The last nearly two years allowed for employees to question what they want for themselves, the organizations they work for, and the world. While we can certainly keep hiring additional people to fill the gaps, it’s significantly more cost effective to keep the top talent you already have.
So, how do we do that? Gone are the days where ping pong tables and free meals could convince employees to stay. Now, we need to strike a balance between attracting and retaining top talent while creating space for growth and innovation. We not only need to show employees that we value them, but also communicate it in a way in which they perceive they are being valued.
Importance of showing value
How we perceive value is shaped by a myriad of experiences and situations, and often changes as time passes. We may think we’re showing an employee they’re valued by giving them a pay raise, when in fact, they value the time spent with their coach and mentor learning new things instead.
We all know by now that the top reason why employees leave companies is because of their manager. As the cliche saying goes, people don’t quit their job, they quit their boss. What if we can improve the relationship between the manager and the employee by helping them understand how they each show and perceive value? Inspired by Gary Chapman’s The Five Love Languages, there are ways to determine a leader’s preferred way of showing appreciation towards employees, as well as how employees want to be valued.
By giving everyone a common communication framework to work from, we can better appreciate one another.
Improving an employee’s sense of being valued
First, we need to identify all the different ways we can show an employee we value them. There are five categories of ways to show value, with each one stemming from a different need:
Time is one of the most valuable resources, simply because it is non-renewable. How someone spends this limited resource shows what or who they care about. What kind of signal does it send to employees if you constantly reschedule one-on-ones? It can feel as if they’re not significant, not valued, so it’s important to spend time with your employees.

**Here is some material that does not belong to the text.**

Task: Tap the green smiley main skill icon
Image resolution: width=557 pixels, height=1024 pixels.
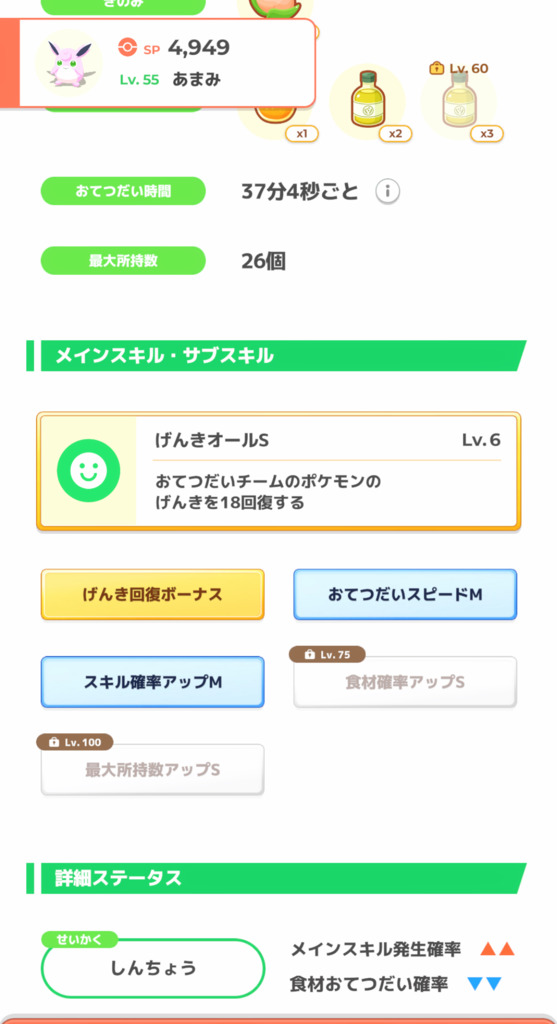Action: coord(88,470)
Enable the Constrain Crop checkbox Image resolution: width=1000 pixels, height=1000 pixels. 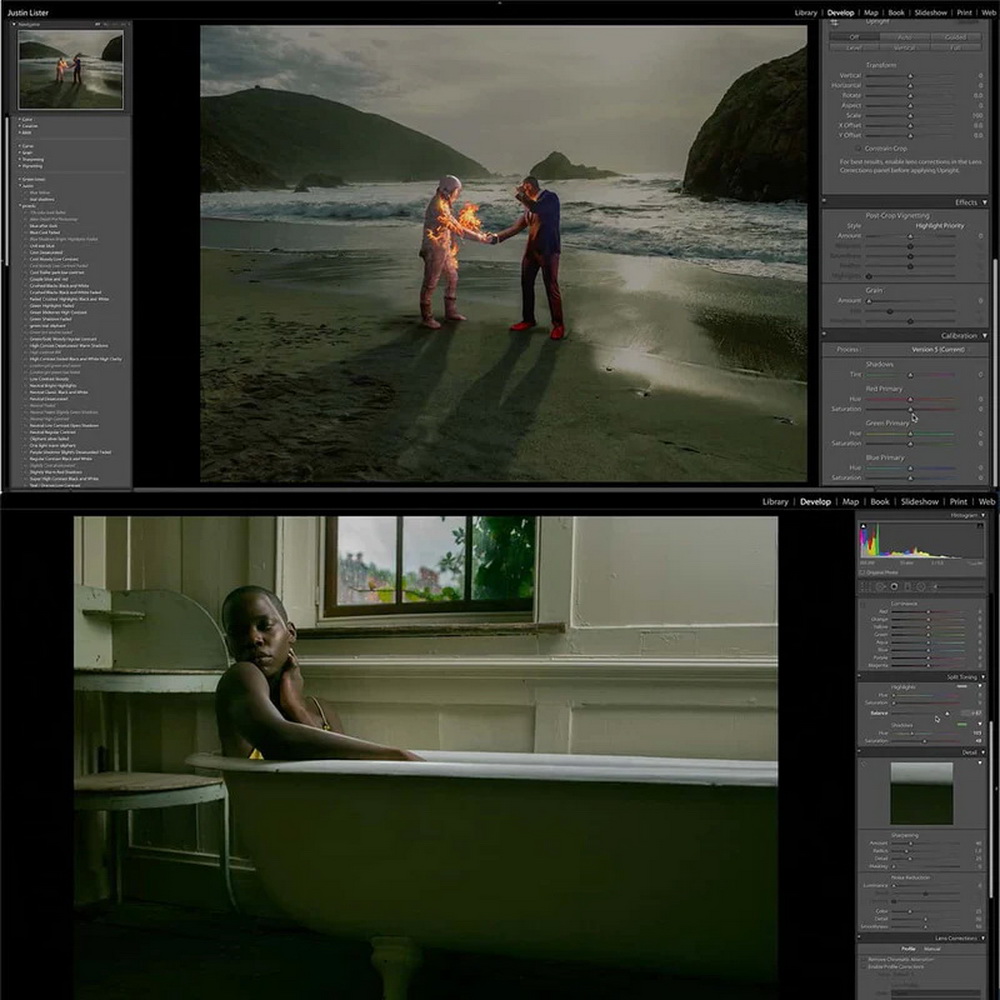pos(858,148)
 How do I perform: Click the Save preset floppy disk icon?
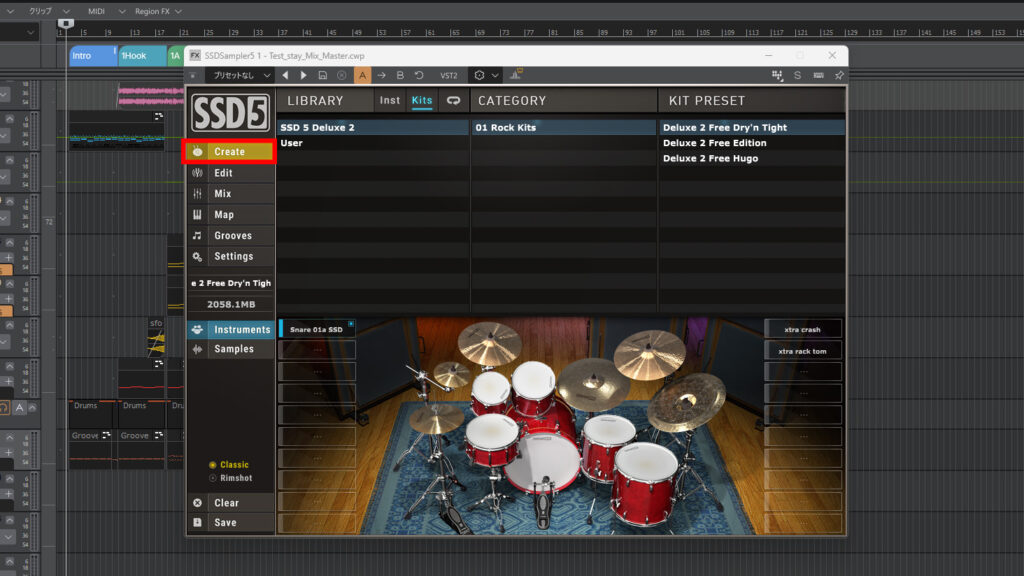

Rewards are tangible. It is something that employees can grasp the value of for them to better understand their value to you. For example, this can be in the form of paying them a fair salary, giving a performance bonus, buying gifts of appreciation or allowing them to work on special projects of their interest.
Recognition comes in many forms, but ultimately you are telling your employees that you’re paying attention to them. Whether it’s giving them the job title they deserve, formal public recognition where others can celebrate with them or a private show of gratitude, it’s important to let your employees know they’re having a positive impact on the business. While it may be considered minor, take the time to thank your employees. Not only does this improve the morale of your employees, expressing gratitude increases your happiness as well.
Help is difficult to ask for sometimes, but we can’t do it all ourselves. Your team wants your expertise. One way of showing your employees you value them is to help them get better and be more successful. Help them remove roadblocks or set up a career growth plan. Be their champion.
Connection is something that we as humans crave according to Maslow’s hierarchy of needs. A great way to show someone you value them is by caring about what they care about. For instance, learning the names of family members and pets shows that you are listening. Your employees are looking for an emotional connection and a sense of belonging. Show your employees that you value the camaraderie between the two of you.
Next, we need to determine how each employee perceives value and educate leaders on how to best show appreciation for each individual employee. For example, at Crux OCM, we’ve designed a program called Find Your Value, where everyone answers a set of questions to help achieve this. With this initiative, the goal is to improve employee engagement and maintain our high employee retention. To replicate this in your own work environment, you can start by asking your employees how their manager recognizes them for good performance or a job well done and take note of what they perceive as recognition. Taking it a step further, you can then compare these answers with their manager’s recollection of what was done to determine if there is a mismatch of showing and perceiving value.
It’s important to apply ways of showing value as often as possible and express appreciation towards employees in a way they understand best. As a manager, if your primary method of recognizing your employees differs from how they want to be valued, ask your employees how they want to be recognized and create a list of alternative methods and strategies you can use in the future. For example, if you default to giving a performance bonus for a job well done, but your employee wants more quality time with you instead, you should make an effort to have regular effective one-on-ones.
It’s all a balancing act. While some employees may normally prefer public recognition for their efforts, they may also appreciate a monetary performance bonus from time to time. Another employee may need an emotional connection with their manager to stay engaged, but maybe this time they would like a special interest project to work on instead. While being able to identify an employee’s primary value can be helpful, we need to remember not to neglect other areas.
By treating everyone as individuals with individual needs, we can more effectively show our employees that they matter. We can all do better to help our employees see how valuable they are to our organizations.